Passage choisi
Merci @ofildutemps peut-être que malgré les apparences c'est l'Afrique qui nous donne des leçons d’humanité

ça j'en suis persuadée encore faut-il les regarder vivre et les écouter!

J'aime bien ta phrase :"se laisser convaincre qu'on est une bonne personne".... C'est vrai que ce sentiment, je l'ai eu je ne sais combien de fois dans les mêmes cas de figures et comme toi, il m'est important de ne pas perdre la notion de la valeur de "l'aide" apportée de notre part. Ton histoire est comme d'habitude, super touchante... Et drôle ! J'ai bien aimé le policier qui devait être vert de rage, enfin, vert sombre ;-). Quant au vaudou, je n'ai aucune notion de ce que c'est vraiment (à part la vulgarisation illustrée d'une poupée recevant une séance d'acupuncture)... Je vais donc cherche le sens du mot "animisme" pour m'instruire un peu... Merci Thierry pour ce post qui nous mène encore bien loin !

Données fournies
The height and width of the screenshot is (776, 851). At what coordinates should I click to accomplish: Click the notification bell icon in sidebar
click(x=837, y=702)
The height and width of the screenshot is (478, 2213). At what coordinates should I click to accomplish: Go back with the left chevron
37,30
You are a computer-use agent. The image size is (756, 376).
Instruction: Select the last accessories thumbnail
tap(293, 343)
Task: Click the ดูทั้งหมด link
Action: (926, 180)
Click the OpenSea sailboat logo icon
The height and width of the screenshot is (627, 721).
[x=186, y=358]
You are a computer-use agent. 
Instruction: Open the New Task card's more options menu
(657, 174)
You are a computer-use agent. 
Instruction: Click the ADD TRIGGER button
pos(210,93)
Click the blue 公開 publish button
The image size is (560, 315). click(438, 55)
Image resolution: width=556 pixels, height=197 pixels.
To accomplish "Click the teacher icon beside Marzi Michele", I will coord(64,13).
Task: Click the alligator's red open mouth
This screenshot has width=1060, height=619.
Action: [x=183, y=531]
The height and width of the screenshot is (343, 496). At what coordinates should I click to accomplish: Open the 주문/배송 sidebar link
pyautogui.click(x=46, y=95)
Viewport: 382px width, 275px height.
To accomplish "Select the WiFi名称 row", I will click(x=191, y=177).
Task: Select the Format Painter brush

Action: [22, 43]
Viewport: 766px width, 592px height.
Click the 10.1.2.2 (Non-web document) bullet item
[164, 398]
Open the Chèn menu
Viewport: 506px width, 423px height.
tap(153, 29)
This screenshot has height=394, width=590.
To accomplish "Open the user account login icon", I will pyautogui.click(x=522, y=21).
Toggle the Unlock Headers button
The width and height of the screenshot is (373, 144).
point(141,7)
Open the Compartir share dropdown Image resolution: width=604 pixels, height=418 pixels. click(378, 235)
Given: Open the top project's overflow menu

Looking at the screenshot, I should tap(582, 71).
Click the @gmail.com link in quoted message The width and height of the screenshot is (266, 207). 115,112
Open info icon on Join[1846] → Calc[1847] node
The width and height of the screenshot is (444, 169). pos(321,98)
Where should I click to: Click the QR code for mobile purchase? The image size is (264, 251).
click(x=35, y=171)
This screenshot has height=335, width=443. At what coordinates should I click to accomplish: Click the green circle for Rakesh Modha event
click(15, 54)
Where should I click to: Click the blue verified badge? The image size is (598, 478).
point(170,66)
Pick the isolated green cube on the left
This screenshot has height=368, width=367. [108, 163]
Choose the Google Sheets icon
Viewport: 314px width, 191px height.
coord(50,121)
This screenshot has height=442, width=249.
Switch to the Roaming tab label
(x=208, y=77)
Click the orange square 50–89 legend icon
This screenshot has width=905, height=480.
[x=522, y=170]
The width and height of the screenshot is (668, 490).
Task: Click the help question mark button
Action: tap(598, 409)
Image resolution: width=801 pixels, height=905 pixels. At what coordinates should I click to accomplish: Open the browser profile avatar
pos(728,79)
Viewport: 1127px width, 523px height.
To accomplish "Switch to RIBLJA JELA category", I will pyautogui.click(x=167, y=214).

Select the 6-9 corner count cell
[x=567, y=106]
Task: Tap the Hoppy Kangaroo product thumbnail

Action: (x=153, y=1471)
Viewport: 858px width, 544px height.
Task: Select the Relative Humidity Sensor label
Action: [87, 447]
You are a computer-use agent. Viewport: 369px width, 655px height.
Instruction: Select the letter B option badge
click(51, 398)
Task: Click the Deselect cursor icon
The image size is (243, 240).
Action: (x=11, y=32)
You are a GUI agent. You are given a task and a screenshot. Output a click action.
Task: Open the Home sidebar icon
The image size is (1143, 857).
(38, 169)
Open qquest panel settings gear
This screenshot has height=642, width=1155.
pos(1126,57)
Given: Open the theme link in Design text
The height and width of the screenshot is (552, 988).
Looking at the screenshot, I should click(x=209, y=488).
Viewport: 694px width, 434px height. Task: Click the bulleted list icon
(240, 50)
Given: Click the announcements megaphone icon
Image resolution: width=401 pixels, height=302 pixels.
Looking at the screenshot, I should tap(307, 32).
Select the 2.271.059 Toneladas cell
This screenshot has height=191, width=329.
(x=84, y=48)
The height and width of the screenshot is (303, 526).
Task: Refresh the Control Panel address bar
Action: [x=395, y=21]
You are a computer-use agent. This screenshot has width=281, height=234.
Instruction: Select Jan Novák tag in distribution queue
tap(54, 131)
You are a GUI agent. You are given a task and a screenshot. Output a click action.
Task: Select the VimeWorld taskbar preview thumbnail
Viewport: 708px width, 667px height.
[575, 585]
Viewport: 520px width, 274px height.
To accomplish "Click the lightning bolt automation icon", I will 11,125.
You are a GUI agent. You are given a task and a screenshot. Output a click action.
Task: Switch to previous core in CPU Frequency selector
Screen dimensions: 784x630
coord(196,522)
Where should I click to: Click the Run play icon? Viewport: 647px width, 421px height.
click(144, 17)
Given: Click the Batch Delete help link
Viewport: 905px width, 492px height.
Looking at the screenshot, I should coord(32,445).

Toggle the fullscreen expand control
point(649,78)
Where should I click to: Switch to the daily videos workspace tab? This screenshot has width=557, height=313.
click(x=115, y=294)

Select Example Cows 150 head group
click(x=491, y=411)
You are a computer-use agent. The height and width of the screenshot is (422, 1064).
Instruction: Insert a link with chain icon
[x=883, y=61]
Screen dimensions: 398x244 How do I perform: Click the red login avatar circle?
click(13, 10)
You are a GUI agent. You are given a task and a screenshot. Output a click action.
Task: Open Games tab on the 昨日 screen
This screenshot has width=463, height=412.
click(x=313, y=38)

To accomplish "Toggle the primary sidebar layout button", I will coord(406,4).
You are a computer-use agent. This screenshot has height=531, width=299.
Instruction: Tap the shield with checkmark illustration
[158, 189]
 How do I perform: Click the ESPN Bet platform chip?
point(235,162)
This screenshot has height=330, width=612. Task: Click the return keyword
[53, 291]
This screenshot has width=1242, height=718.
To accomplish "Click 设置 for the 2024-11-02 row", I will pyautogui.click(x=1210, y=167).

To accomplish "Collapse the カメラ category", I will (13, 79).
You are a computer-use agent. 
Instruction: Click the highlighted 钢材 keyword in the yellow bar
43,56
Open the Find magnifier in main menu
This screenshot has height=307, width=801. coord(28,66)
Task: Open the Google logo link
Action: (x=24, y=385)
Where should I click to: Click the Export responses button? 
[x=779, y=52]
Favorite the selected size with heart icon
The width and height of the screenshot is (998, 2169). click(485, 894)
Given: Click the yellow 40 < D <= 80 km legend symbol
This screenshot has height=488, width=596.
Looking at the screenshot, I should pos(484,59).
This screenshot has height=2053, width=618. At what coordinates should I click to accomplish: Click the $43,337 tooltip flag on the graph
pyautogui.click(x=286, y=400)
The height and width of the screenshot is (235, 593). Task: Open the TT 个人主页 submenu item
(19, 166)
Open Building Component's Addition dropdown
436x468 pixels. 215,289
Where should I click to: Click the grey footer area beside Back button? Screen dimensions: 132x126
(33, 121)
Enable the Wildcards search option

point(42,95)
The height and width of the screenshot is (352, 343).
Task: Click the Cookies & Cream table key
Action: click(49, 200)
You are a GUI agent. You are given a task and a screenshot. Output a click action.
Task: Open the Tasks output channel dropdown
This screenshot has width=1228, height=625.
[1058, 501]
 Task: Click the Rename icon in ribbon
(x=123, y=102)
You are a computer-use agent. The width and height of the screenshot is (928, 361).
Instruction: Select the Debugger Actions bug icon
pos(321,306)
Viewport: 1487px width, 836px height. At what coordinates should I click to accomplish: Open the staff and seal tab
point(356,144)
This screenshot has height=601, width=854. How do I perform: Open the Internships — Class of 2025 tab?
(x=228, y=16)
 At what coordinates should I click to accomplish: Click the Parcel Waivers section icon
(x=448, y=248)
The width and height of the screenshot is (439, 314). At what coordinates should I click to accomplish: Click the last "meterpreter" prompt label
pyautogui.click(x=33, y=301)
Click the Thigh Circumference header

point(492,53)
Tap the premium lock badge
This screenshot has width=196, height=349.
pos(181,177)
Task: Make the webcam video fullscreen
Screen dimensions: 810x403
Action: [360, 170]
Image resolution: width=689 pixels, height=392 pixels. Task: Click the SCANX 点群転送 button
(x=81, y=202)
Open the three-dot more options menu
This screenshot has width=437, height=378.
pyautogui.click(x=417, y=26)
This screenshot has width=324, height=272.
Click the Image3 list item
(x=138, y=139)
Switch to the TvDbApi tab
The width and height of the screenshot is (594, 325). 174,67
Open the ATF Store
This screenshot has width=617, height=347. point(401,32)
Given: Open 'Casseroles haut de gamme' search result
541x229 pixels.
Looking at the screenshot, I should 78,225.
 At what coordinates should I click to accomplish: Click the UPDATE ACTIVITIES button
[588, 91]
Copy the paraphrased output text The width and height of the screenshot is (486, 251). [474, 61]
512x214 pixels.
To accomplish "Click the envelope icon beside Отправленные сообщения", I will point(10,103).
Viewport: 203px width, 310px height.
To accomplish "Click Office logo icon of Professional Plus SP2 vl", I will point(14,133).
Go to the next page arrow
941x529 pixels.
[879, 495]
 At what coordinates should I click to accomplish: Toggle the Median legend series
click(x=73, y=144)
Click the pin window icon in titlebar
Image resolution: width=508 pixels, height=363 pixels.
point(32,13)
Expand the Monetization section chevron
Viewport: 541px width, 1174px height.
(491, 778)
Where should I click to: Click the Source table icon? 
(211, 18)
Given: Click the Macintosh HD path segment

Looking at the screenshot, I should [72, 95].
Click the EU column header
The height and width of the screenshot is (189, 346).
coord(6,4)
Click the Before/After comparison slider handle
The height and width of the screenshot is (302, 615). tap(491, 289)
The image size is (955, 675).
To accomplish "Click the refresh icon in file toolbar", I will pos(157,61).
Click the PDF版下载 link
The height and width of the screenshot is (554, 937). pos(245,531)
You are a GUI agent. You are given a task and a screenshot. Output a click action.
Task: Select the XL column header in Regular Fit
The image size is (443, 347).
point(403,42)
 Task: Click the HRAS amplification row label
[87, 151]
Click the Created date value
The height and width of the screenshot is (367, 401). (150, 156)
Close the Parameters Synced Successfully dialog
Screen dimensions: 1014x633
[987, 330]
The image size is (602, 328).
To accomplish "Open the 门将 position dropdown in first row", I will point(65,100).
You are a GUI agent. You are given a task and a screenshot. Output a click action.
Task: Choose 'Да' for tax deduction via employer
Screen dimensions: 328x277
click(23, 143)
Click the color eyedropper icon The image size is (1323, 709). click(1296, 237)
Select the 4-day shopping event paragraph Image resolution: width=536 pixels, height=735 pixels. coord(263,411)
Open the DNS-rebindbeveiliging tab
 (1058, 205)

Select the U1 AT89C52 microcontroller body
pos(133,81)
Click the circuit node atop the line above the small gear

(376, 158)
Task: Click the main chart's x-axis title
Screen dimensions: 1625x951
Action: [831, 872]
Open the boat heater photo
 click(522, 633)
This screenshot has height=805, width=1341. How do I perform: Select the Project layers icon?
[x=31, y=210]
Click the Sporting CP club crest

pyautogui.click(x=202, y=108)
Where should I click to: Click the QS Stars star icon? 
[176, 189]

À faire
Recopiez le passage choisi ci-dessus entre « J'aime bien ta » et « bien loin ! », ces deux bornes comprises.

La réponse
J'aime bien ta phrase :"se laisser convaincre qu'on est une bonne personne".... C'est vrai que ce sentiment, je l'ai eu je ne sais combien de fois dans les mêmes cas de figures et comme toi, il m'est important de ne pas perdre la notion de la valeur de "l'aide" apportée de notre part. Ton histoire est comme d'habitude, super touchante... Et drôle ! J'ai bien aimé le policier qui devait être vert de rage, enfin, vert sombre ;-). Quant au vaudou, je n'ai aucune notion de ce que c'est vraiment (à part la vulgarisation illustrée d'une poupée recevant une séance d'acupuncture)... Je vais donc cherche le sens du mot "animisme" pour m'instruire un peu... Merci Thierry pour ce post qui nous mène encore bien loin !